Пересуды о понтификате Николая включали и разговоры о строительстве, о мастерах, о новых камнях, поднятых ради славы Божией. Люди называли собор в Орвието, который начали возводить, повторяли имена художников и ваятелей, говорили о великих работах, словно сама Церковь в эти годы стремилась показать, что вера способна созидать здания так же уверенно, как строить богословские крепости. Я тогда еще не видел этих мест, однако уже понимал, что власть Рима живет не только в буллах и посланиях, она проявляется в том, что люди начинают мыслить шире, чем пределы своего города, и начинают мерить время не одним урожаем, а веками.

Еще сильнее действовали рассказы о миссиях. До нас доходили вести о посланниках, которых Папа отправлял в земли, где латинское слово звучало как чужая музыка; говорили о Джованни из Монтекорвино, которого направили в Страну Синов, и о дальних дорогах, уходящих к краю мира. Для купцов это было почти сказанием о невозможном пути, для монаха – напоминанием о масштабе: Церковь мыслит целым земным кругом, и потому требует от человека иной меры ответственности. Я ловил себя на том, что эти вести делают мою собственную жизнь меньше и строже: если Рим простирает руку так далеко, значит, и мой обет, и моя будущая служба должны быть устроены так, чтобы выдержать дальнюю перспективу.

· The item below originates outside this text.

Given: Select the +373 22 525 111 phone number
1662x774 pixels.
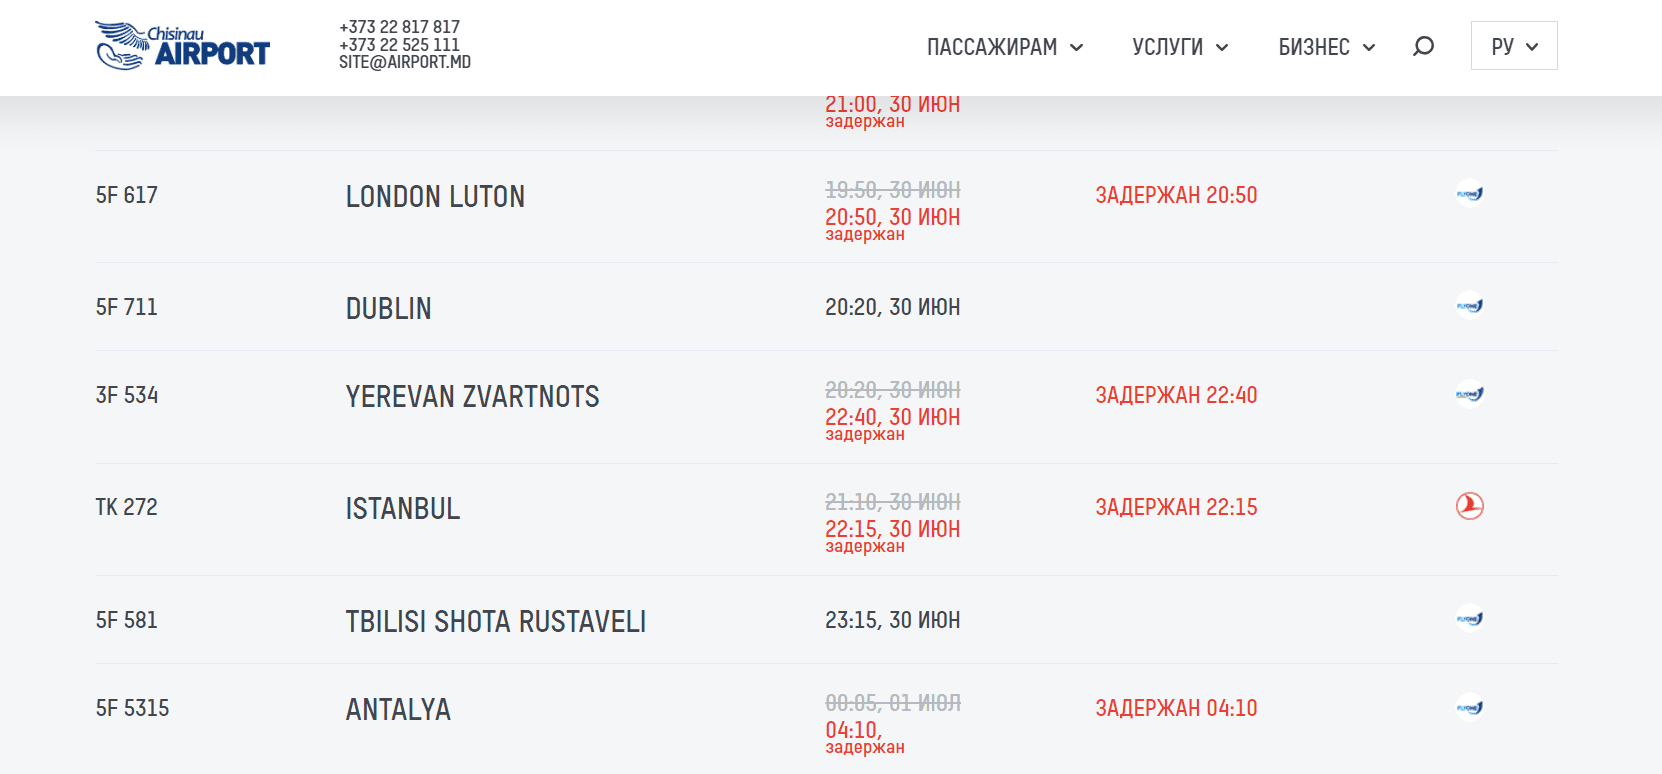Looking at the screenshot, I should pyautogui.click(x=399, y=45).
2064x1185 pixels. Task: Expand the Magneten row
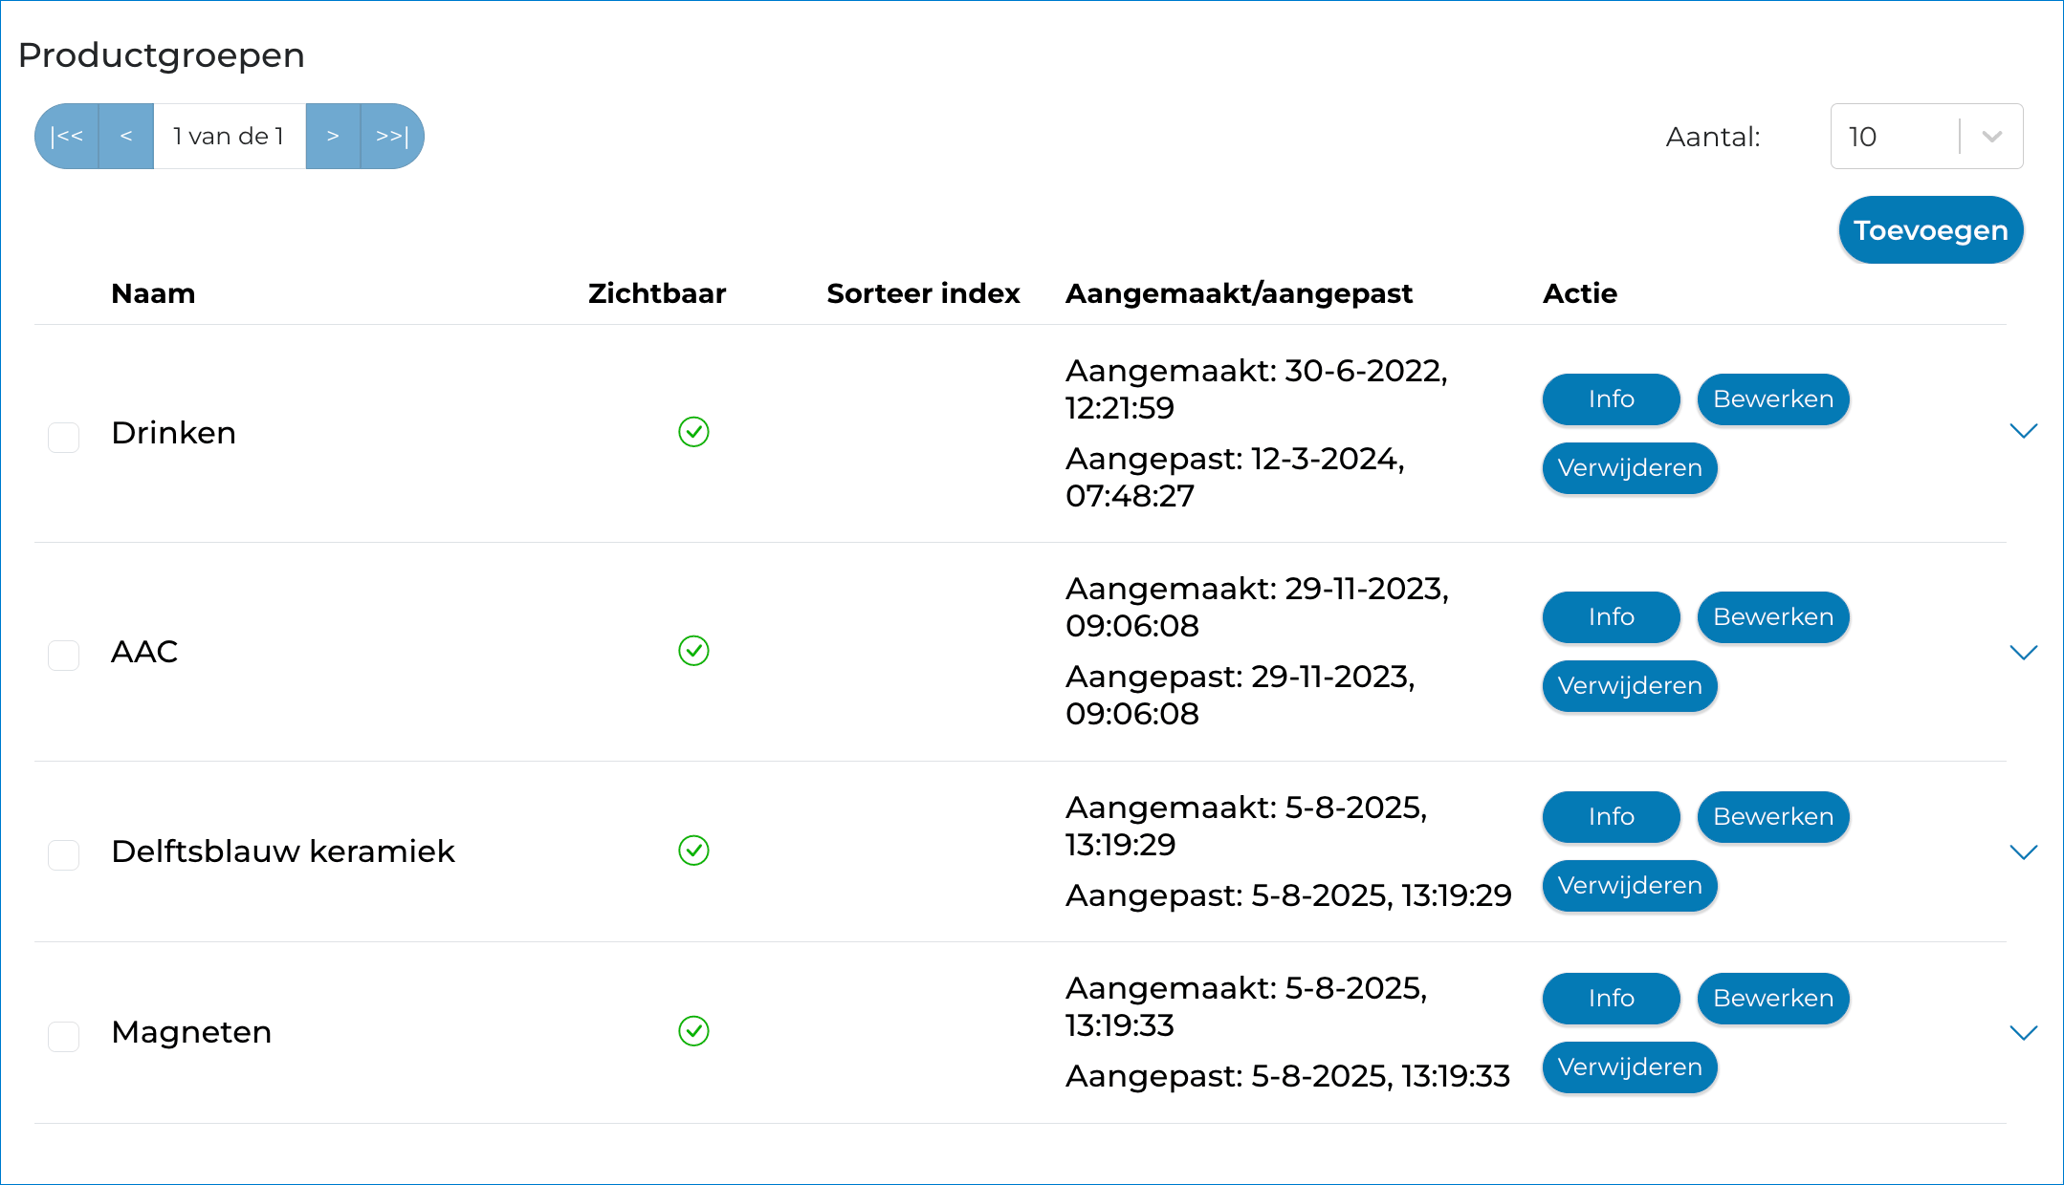point(2025,1033)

Так в образе Николая IV сошлись две линии, которые редко соединяются в юной голове без внутренней борьбы: простая, почти детская гордость за “наших” и суровое понимание церковной лестницы, на которой оступившийся падает не в грязь, а в соблазн. Я благодарил Бога за этот пример и одновременно остерегался его тени: пример может укреплять, но может и разбудить желание значительности. Соответственно, еще с ранней юности я начал учиться одному трудному делу – принимать знак как призыв к служению, удерживая сердце от тайной жажды высоты.

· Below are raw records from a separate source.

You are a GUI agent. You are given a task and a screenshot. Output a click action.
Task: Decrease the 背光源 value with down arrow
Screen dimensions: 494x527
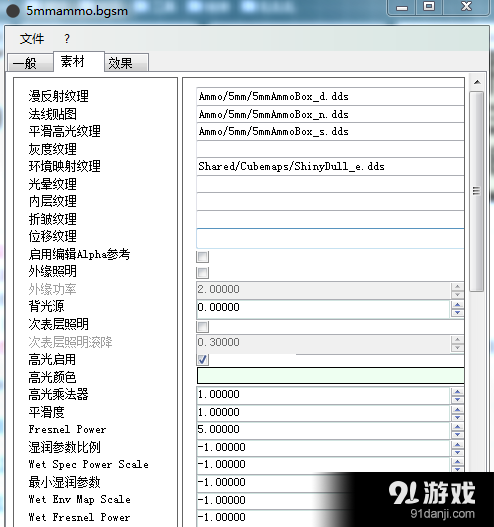pyautogui.click(x=457, y=313)
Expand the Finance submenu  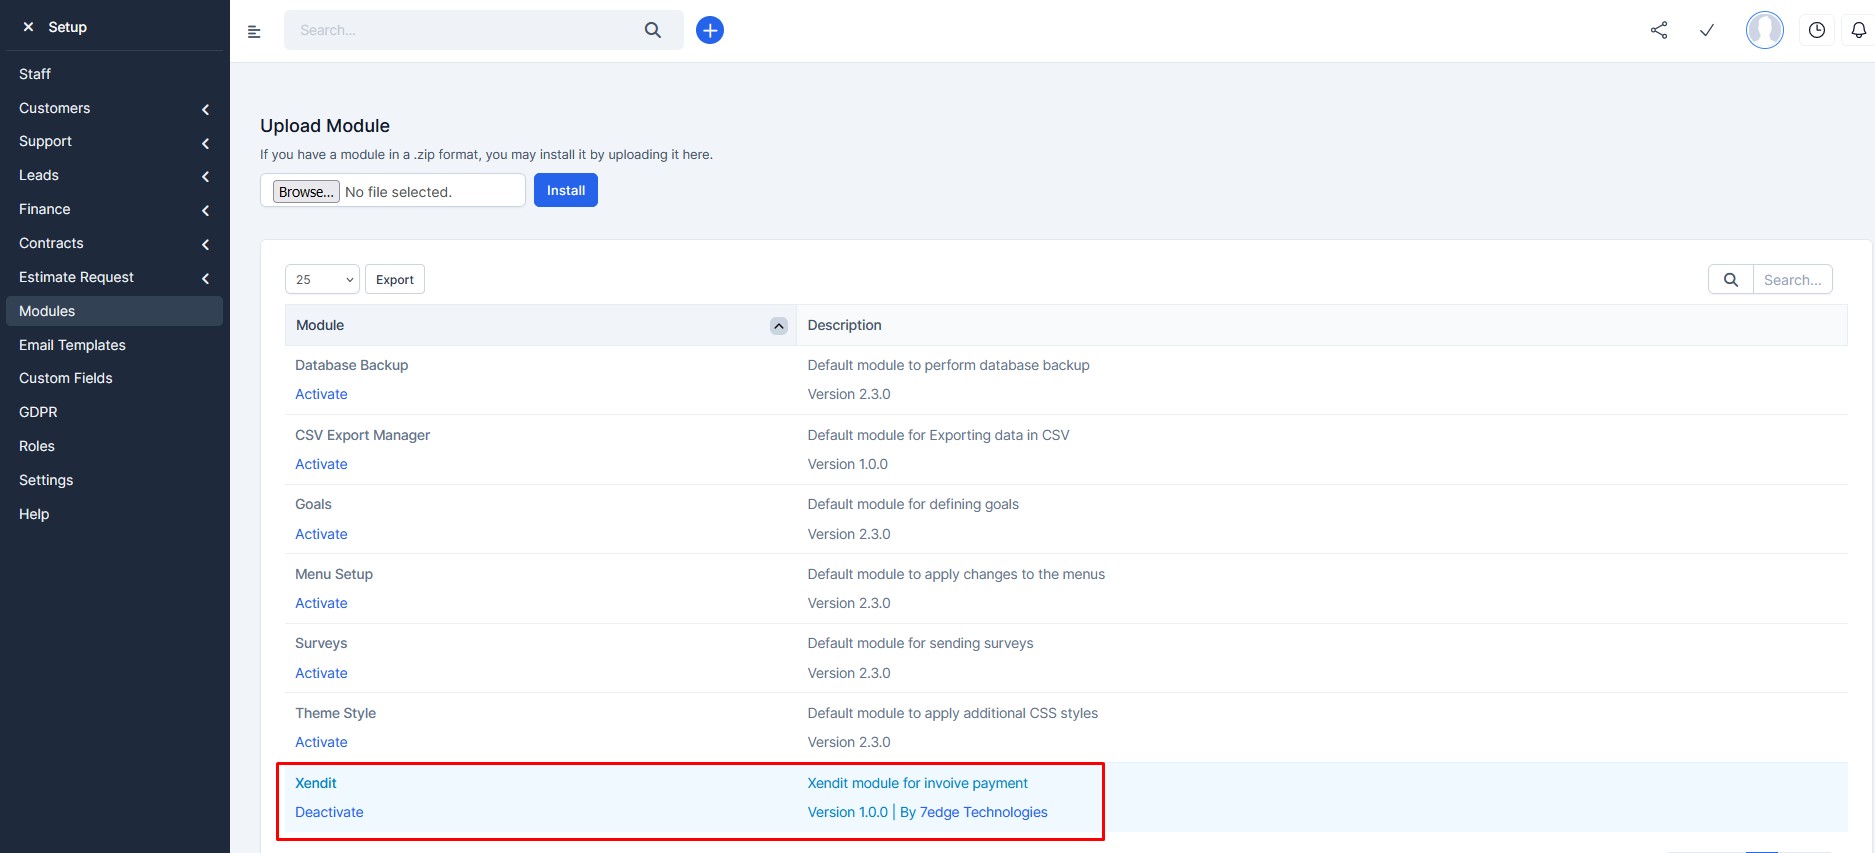pos(205,210)
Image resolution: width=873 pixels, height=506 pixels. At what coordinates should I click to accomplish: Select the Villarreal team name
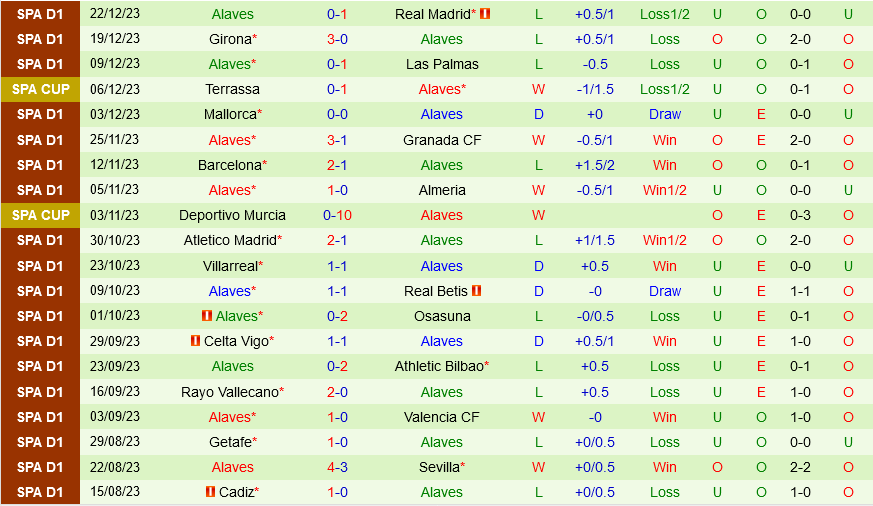pos(230,266)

В те дни все чаще вспоминался мне и дядя, живущий в своем ските над городом. Мне казалось, что Анкона шумит внизу, спорит о прибыли и обиде, а где-то выше стоит человек, который хранит на себе иную тишину и молится так, будто от этого зависит дыхание всего порта. И эта мысль действовала на совесть сильнее многих слов.

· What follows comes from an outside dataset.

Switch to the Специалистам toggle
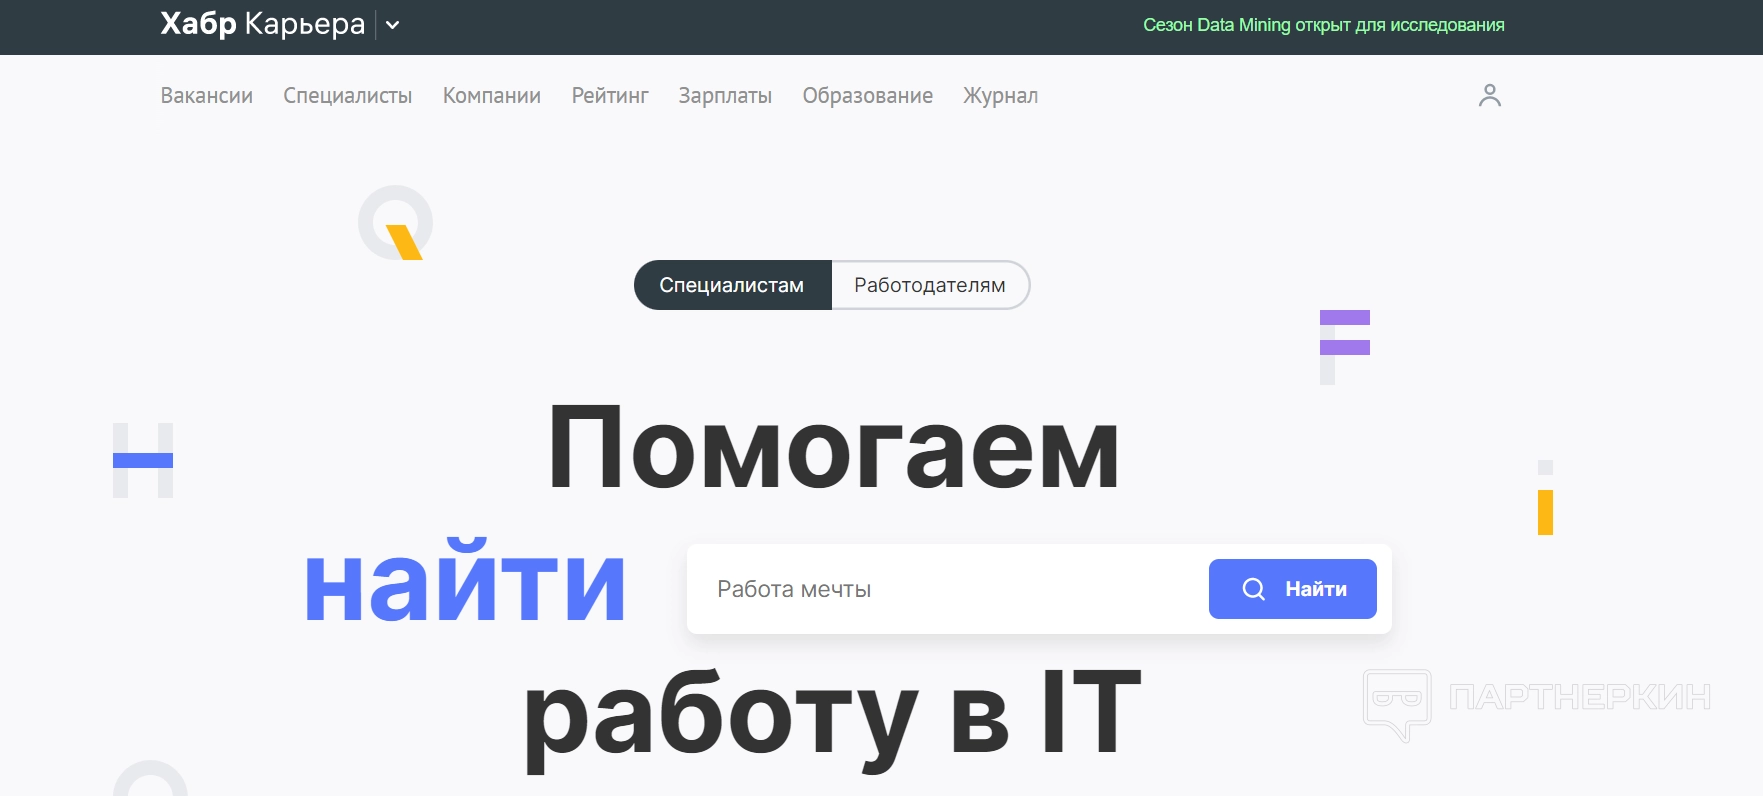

Отец Джованни пришел ко мне вскоре после вступления в аббатство, и мы долго говорили у стен, где прибой перекрывает людские голоса. Он молчал, глядя на море, будто взвешивал мои слова вместе с ветром, потом сказал: «Ты принят здесь по милости Божией. При этом вижу, что дар твой иной». И он напомнил мне о братьях святого Августина, о том, как после Великого соединения весь их орден живет как мой дядя – в городах, среди народа, среди учения и споров, и как Церковь отправляет их туда, где умам требуется слово, а сердцам – утешение. Он говорил о сем как о тяжелой ноше, которую несут по послушанию: она редко дает отдых, чаще приносит утомление и суровый спрос с совести. Он напомнил мне и о том, что устав бенедиктинский оставляет человека на одном месте, а устав Августинцев требует внутренней собранности, понеже внешняя опора часто меняется: сегодня ты в хоре, завтра у постели больного, потом в пути, потом за книгой, потом в разговоре с людьми власти.